Öyleyse Ya İstiklal Ya Ölüm !
Gazi Mustafa Kemal ATATÜRK’ün Milli Mücadele ve sonrasındaki süreci anlattığı büyük Nutuk bu ifadelerle başlar. 19 Mayıs; sonucunda Türkiye Cumhuriyeti’nin kurulduğu büyük ve eşsiz bir mücadelenin başladığı noktadır. Mustafa Kemal ve yanındaki bir avuç vatanseverin, yabancıların merhametine terk edilmiş, paramparça edilmek için üstünde anlaşmalar yapılmış topraklarda; işgalcilere ve onun işbirlikçilerine karşı Kurtuluş Savaşını başlatmalarının üzerinden tam 94 sene geçti. Yaklaşık 4 senelik bir mücadelenin sonunda kurmayı başardıkları devlet bugün herşeye rağmen ayakta.
Bu sene 19 Mayıs’ı Reyhanlı’da meydana gelen ve 51 yurttaşımızın hayatını kaybetmesiyle sonuçlanan saldırının üzüntüsüyle, daha buruk kutluyoruz.
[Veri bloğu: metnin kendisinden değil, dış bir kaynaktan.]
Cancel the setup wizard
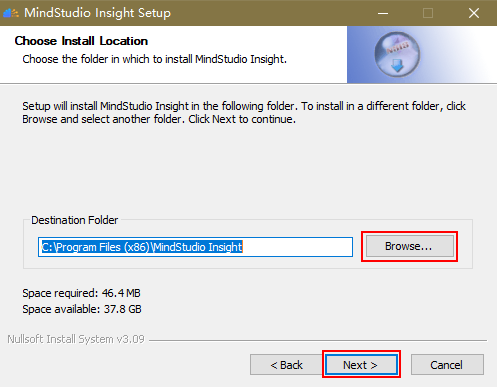Image resolution: width=497 pixels, height=387 pixels. coord(447,365)
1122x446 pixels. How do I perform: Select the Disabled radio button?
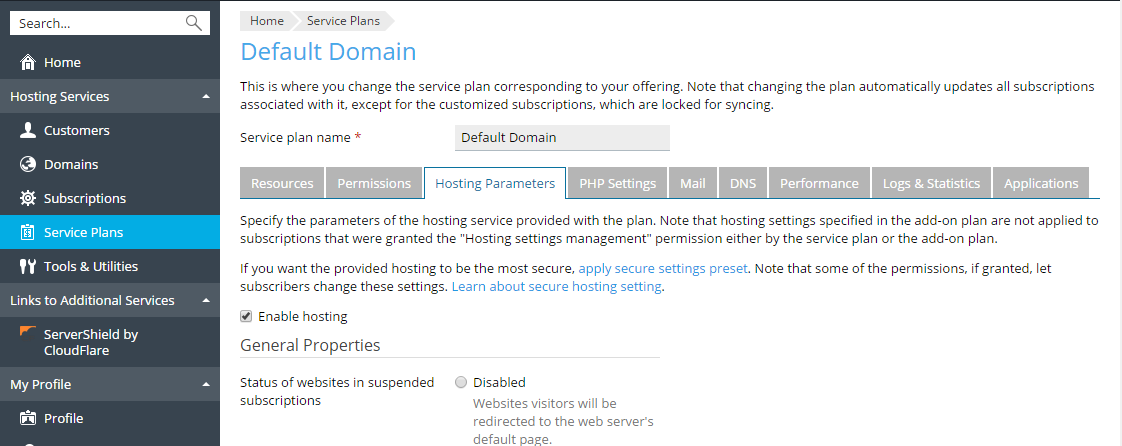click(461, 382)
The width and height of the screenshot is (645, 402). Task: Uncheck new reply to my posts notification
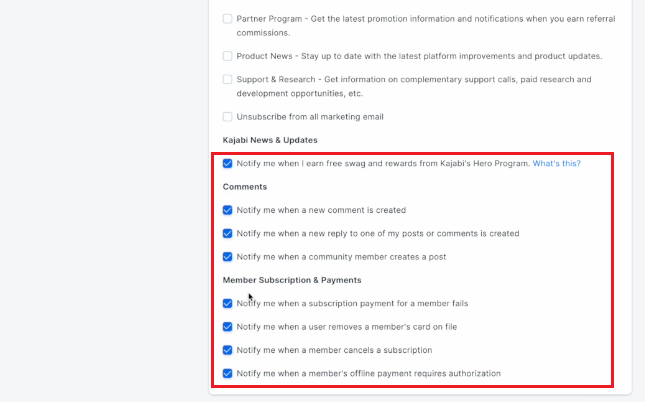227,233
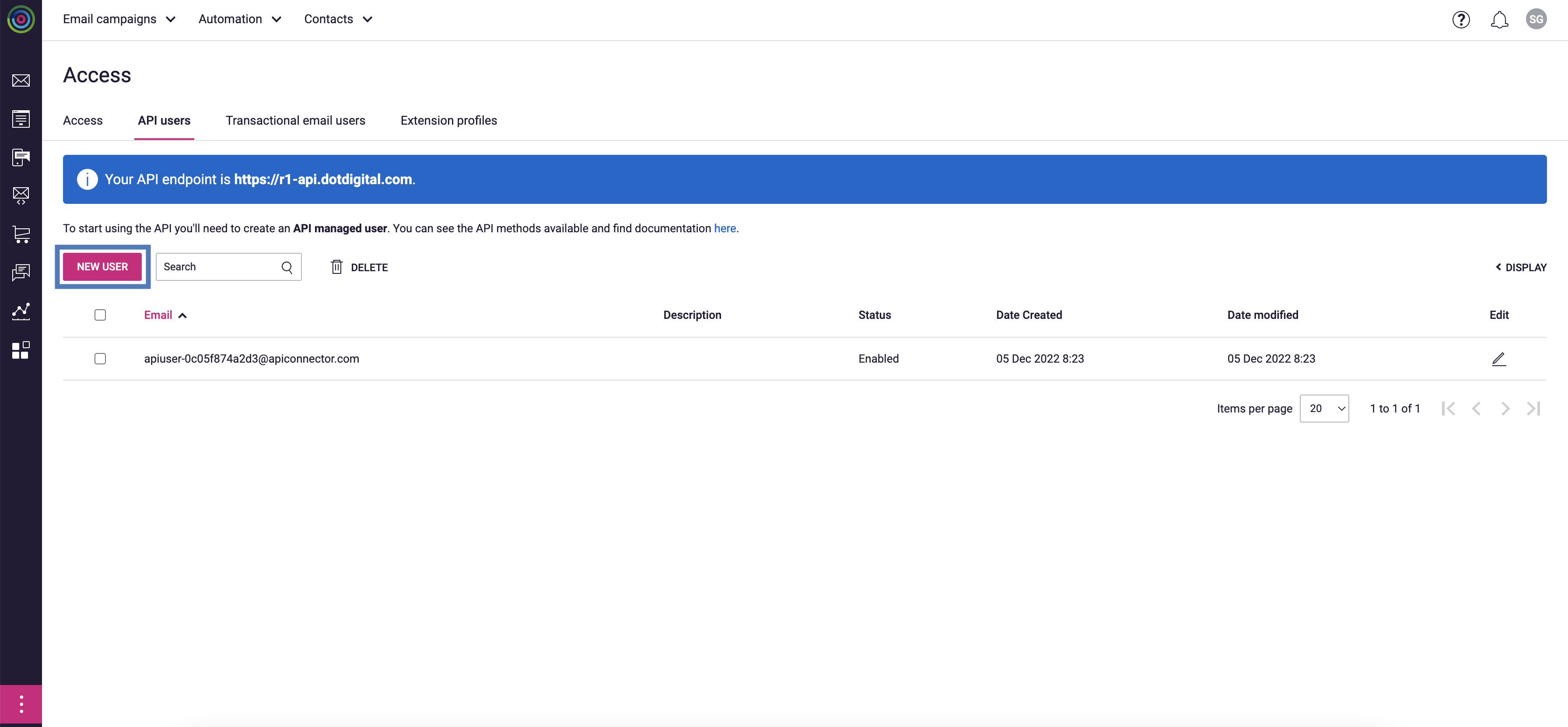Expand the DISPLAY options panel
The width and height of the screenshot is (1568, 727).
(1520, 267)
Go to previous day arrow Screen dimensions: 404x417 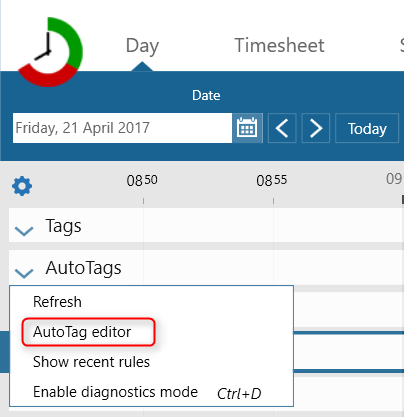282,128
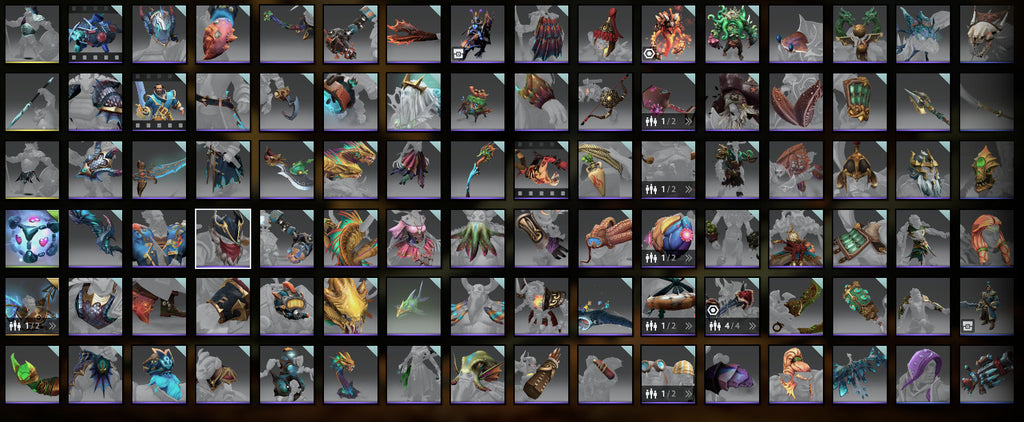Image resolution: width=1024 pixels, height=422 pixels.
Task: Select the highlighted pirate hat with red bandana
Action: pyautogui.click(x=223, y=238)
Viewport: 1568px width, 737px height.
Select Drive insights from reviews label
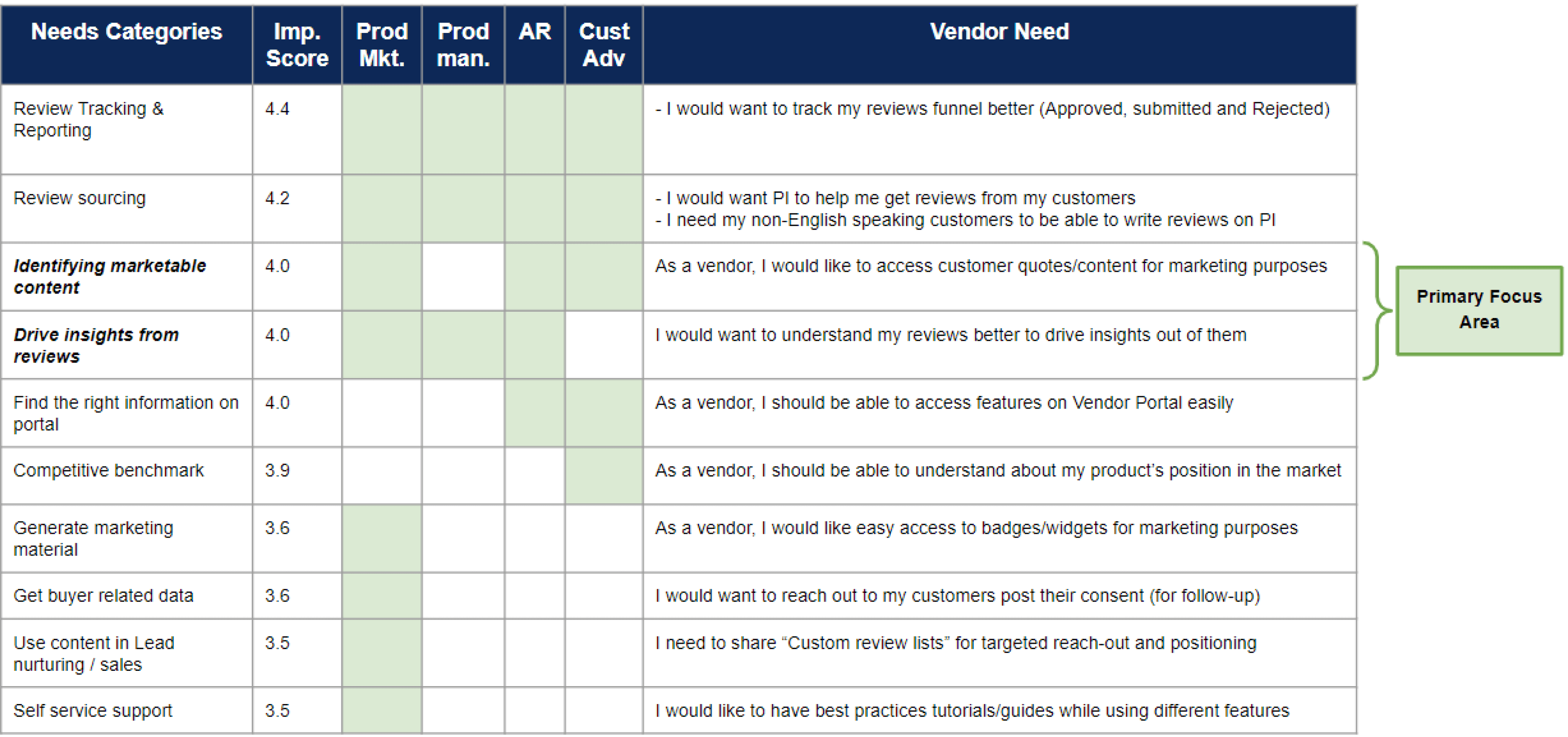(x=96, y=345)
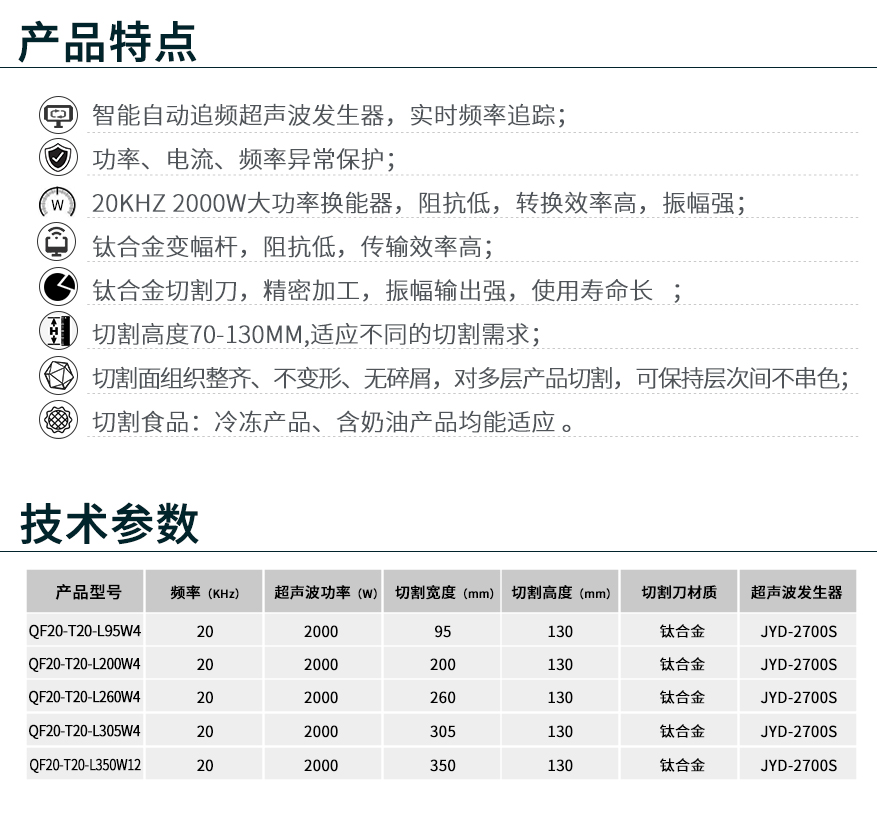Screen dimensions: 877x813
Task: Click the height ruler icon for 切割高度70-130MM
Action: coord(57,332)
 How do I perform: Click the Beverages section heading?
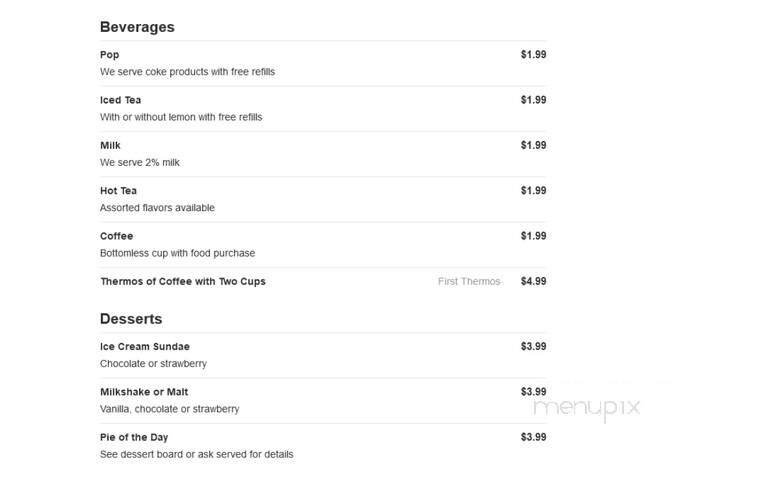[x=137, y=27]
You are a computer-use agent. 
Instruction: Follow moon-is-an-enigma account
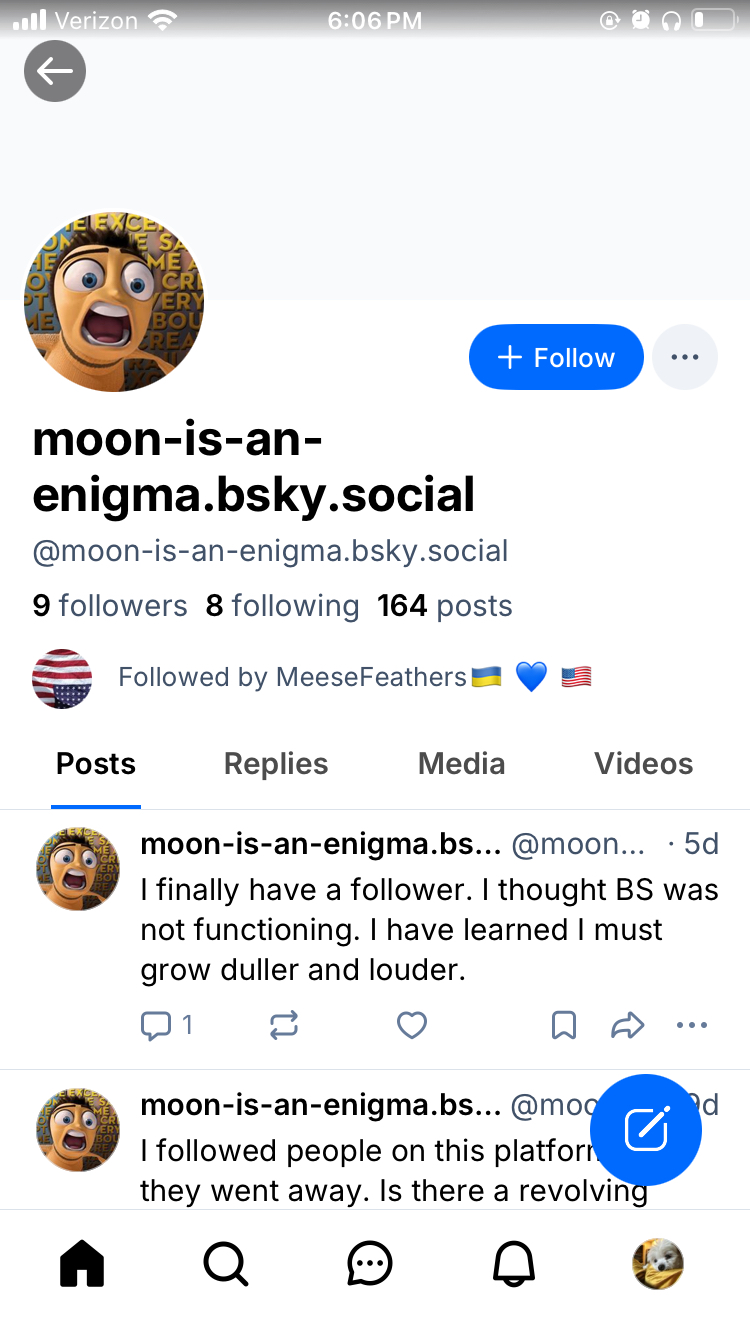coord(556,357)
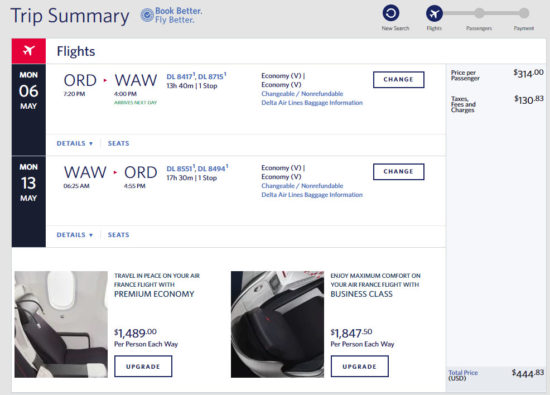Click the red airplane Flights section icon
The width and height of the screenshot is (550, 395).
(x=29, y=51)
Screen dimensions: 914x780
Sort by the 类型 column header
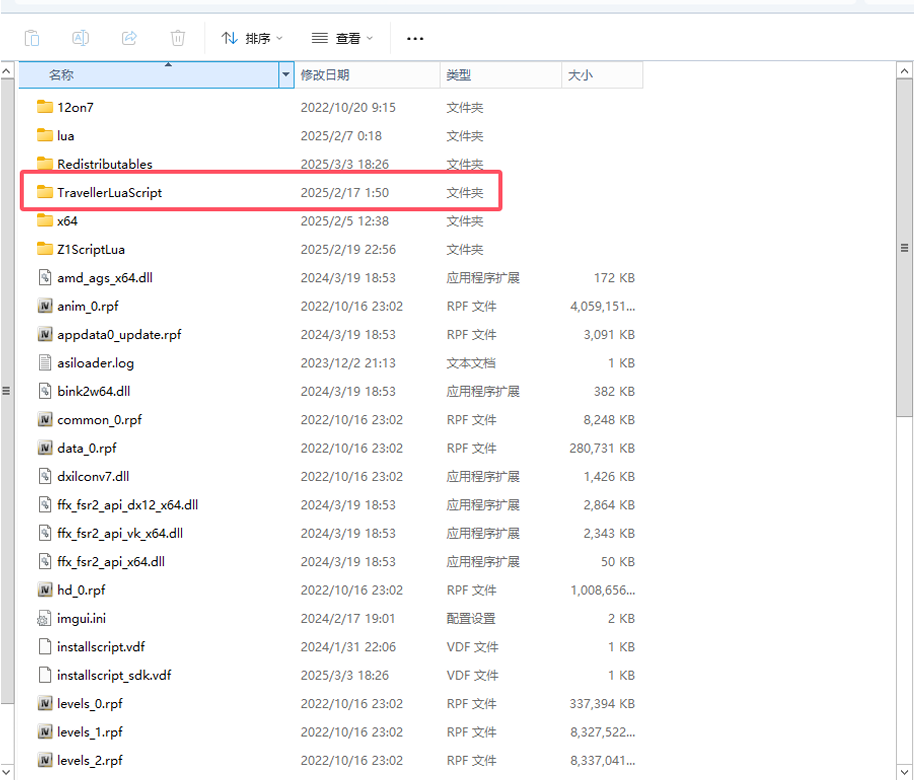458,75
Ancak; 19 Mayıs’ı buruk kutlamamızın arkasında yatan tek sebep Reyhanlı Saldırısı değil. Ne yazık ki ; milletin varlığı ve bağımsızlığı için, emperyalizme karşı bütün mazlum milletlere ilham kaynağı olmuş Kurtuluş Savaşımızı zaferle sonuçlandırıp, bizlere bu Cumhuriyeti armağan eden ve isimlerini asla silinmeyecek üzere tarihin şanlı sayfalarına yazdırmış kişilerin isimleri, hatıraları , başardıkları her geçen gün biraz daha unutturulmaya, yok edilmeye çalışılıyor. Sivilleşme ve Demokratikleşme adı altında milli bayramlar itibarsızlaştırılıp, kutlamalar her yıl biraz daha sönük hale getiriliyor. Atatürk Anıtlarına çelenk bırakmak bile polisimizin biber gazına maruz kalmak için yeterli olurken, insanların bayram coşkusunu gönüllerince yaşamalarının önüne geçiliyor.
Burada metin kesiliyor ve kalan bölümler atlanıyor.